What is being asked: The answer must be every line from the entries below that contains "agent".
** Opening Data extract block **
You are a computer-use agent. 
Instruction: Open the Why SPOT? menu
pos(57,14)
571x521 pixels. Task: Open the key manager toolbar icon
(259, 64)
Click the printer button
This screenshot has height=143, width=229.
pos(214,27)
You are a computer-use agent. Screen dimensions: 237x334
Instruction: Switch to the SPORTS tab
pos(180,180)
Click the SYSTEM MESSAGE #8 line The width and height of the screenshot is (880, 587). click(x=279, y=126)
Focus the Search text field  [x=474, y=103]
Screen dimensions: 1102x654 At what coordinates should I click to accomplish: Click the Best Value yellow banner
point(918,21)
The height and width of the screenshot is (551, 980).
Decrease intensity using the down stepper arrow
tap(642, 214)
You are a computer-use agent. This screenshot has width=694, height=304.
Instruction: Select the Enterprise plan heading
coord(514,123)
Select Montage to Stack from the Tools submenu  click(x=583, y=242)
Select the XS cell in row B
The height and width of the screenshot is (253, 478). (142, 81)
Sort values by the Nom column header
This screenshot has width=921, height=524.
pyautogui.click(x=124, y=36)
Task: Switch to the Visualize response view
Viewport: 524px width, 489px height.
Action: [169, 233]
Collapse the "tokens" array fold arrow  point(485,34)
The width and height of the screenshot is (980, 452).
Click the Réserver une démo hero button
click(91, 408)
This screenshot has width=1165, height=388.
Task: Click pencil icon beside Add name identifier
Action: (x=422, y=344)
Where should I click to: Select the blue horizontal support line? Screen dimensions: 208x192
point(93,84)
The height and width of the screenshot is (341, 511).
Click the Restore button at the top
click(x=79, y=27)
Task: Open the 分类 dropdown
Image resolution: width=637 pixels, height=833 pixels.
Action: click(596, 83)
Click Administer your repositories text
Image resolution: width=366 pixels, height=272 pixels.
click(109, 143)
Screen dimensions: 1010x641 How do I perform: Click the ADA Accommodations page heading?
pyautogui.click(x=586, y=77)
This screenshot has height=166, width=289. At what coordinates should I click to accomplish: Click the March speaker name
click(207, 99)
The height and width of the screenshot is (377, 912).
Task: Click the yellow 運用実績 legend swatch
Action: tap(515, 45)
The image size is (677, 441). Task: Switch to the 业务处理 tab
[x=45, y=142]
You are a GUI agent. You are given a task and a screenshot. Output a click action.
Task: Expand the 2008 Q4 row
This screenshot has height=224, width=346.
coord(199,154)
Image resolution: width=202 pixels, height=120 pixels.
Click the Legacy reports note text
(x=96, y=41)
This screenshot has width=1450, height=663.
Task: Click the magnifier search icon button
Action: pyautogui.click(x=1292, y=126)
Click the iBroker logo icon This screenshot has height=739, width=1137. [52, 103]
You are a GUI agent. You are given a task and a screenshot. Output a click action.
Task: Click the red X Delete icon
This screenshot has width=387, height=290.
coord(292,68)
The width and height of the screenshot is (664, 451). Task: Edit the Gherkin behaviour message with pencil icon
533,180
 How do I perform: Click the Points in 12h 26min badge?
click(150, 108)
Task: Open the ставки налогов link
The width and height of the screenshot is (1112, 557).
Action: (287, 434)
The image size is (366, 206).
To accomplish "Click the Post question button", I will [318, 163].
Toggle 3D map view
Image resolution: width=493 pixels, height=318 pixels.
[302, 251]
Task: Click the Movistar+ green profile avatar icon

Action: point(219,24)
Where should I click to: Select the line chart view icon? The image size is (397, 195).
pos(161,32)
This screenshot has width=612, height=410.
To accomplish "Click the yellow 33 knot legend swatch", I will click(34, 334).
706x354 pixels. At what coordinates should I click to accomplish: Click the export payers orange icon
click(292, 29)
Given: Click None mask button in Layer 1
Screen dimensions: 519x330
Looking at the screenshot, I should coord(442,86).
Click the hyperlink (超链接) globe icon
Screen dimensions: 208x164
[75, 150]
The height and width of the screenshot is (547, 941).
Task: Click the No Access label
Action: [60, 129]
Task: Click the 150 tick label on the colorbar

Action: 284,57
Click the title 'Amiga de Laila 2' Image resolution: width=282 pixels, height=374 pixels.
** Closing Data extract block **
Solved problem:
You are a computer-use agent. 
You are a computer-use agent. Screen dimensions: 237x334
You are a computer-use agent. This screenshot has width=694, height=304.
You are a GUI agent. You are given a task and a screenshot. Output a click action.
You are a GUI agent. You are given a task and a screenshot. Output a click action.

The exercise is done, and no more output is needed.